:: Exercise data

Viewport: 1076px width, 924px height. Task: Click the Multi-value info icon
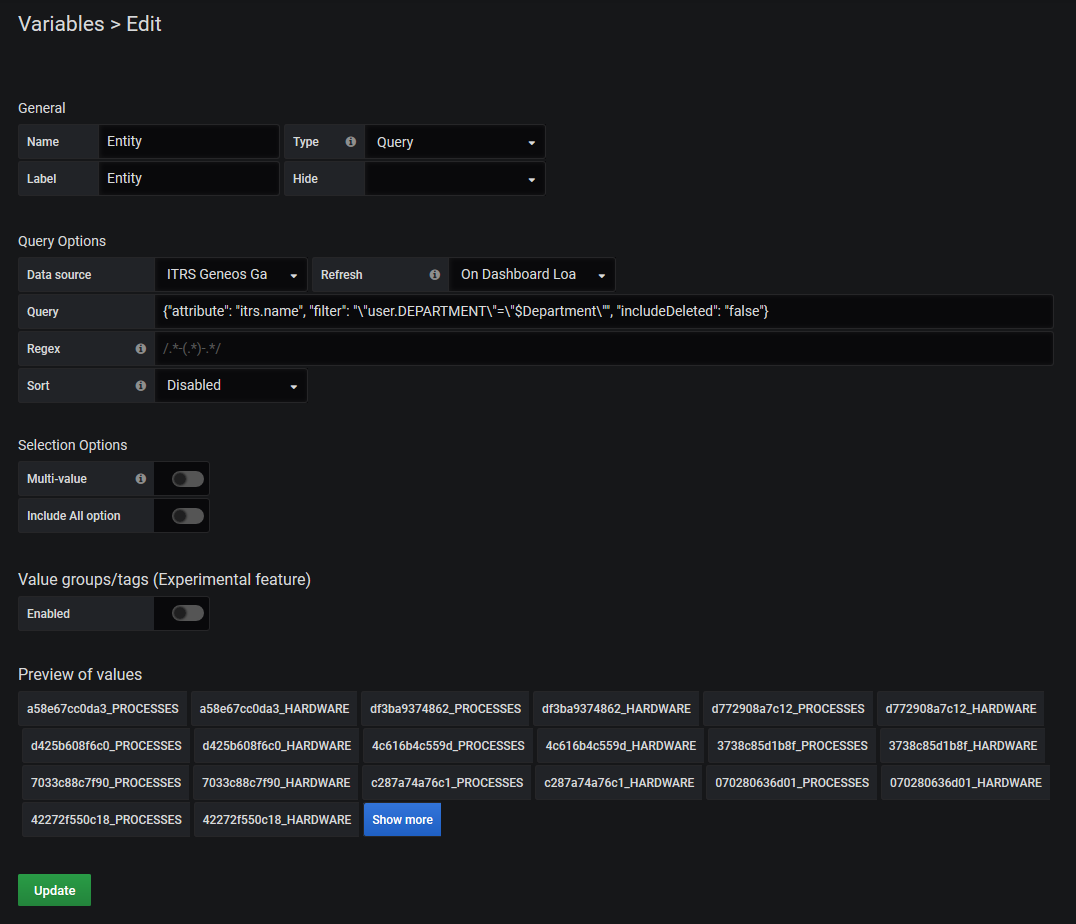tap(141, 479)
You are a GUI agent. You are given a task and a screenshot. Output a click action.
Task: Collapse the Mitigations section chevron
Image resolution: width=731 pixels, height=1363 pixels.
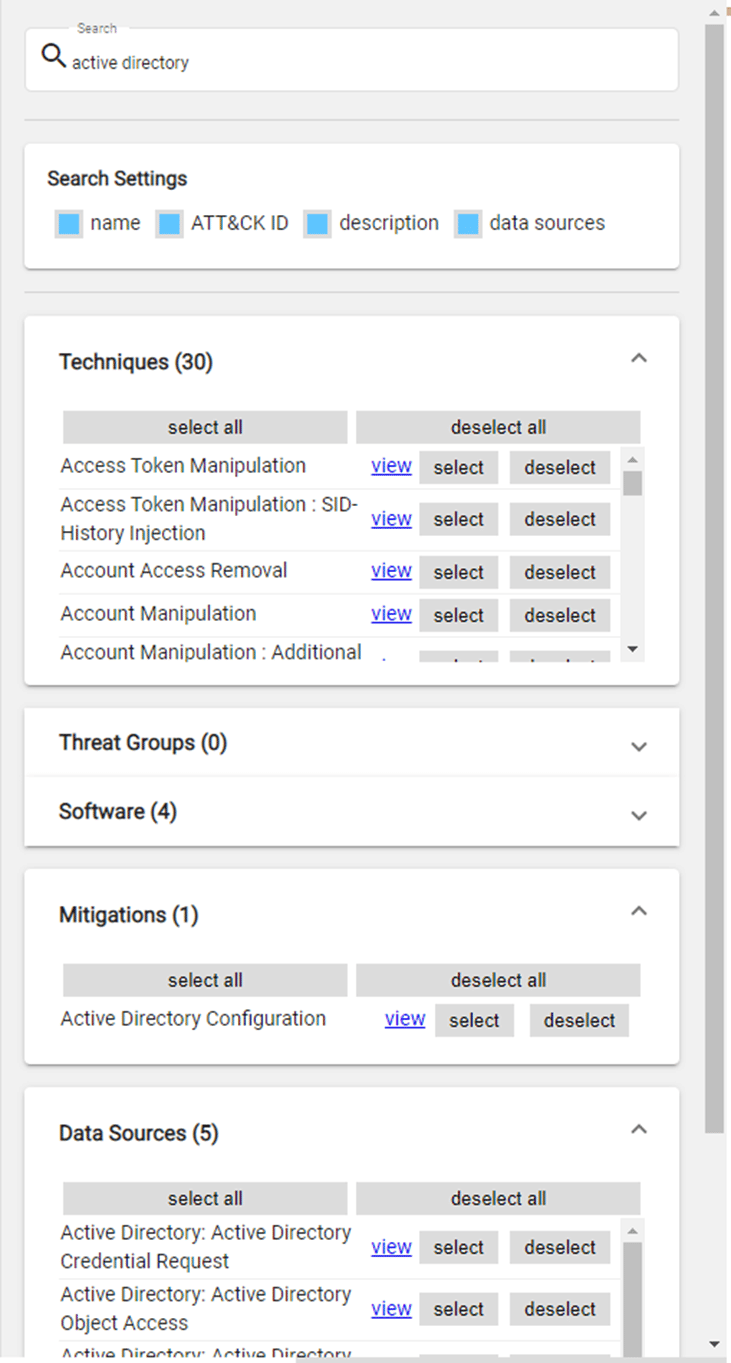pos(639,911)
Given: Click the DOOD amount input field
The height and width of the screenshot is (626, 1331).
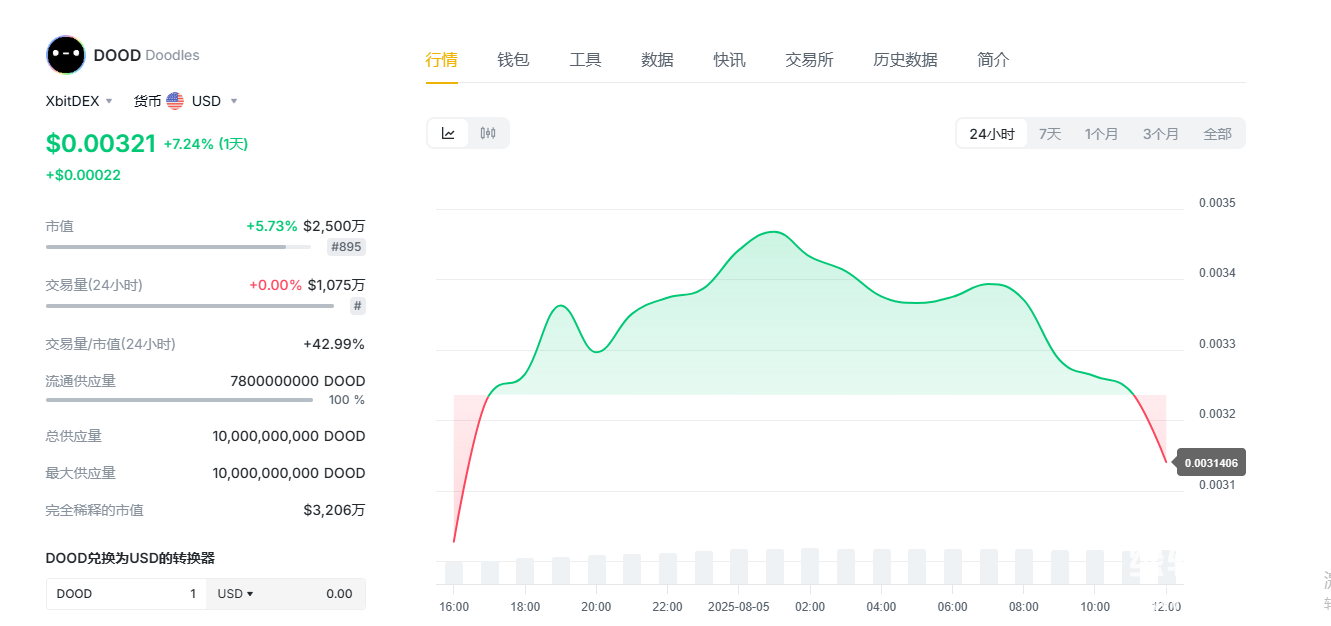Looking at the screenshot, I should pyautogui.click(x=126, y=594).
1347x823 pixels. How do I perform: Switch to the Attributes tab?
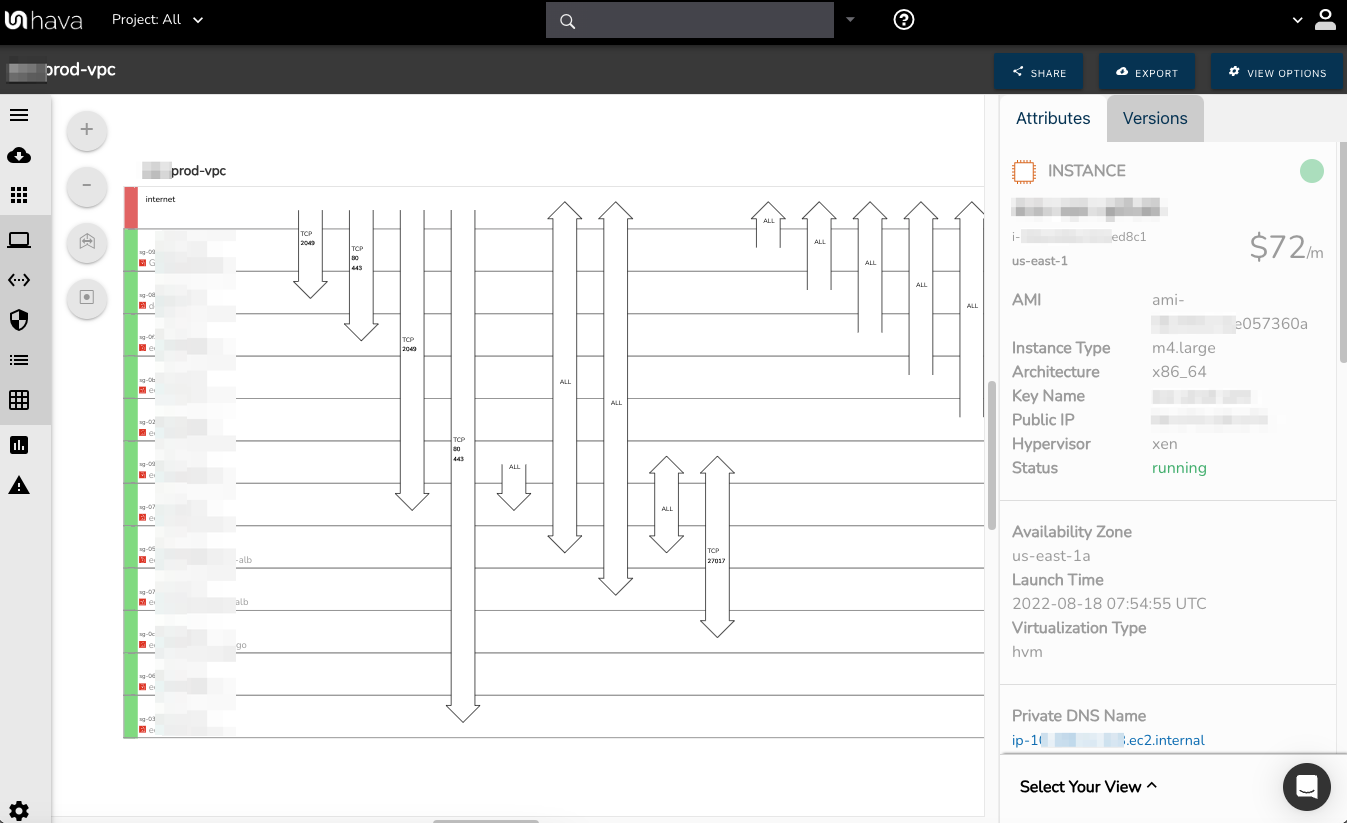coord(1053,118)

::::

*Problem details*: Starting at the line that contains "You are a GUI", reproduce each line exactly through the end of the entries above, leaving every picture out.

*Response for this exercise*:
You are a GUI agent. You are given a task and a screenshot. Output a click action.
Task: Collapse the Mitigations section chevron
Image resolution: width=731 pixels, height=1363 pixels.
pos(639,911)
Given: Click the DOOD amount input field
The height and width of the screenshot is (626, 1331).
Looking at the screenshot, I should pyautogui.click(x=126, y=594).
1347x823 pixels. How do I perform: Switch to the Attributes tab?
coord(1053,118)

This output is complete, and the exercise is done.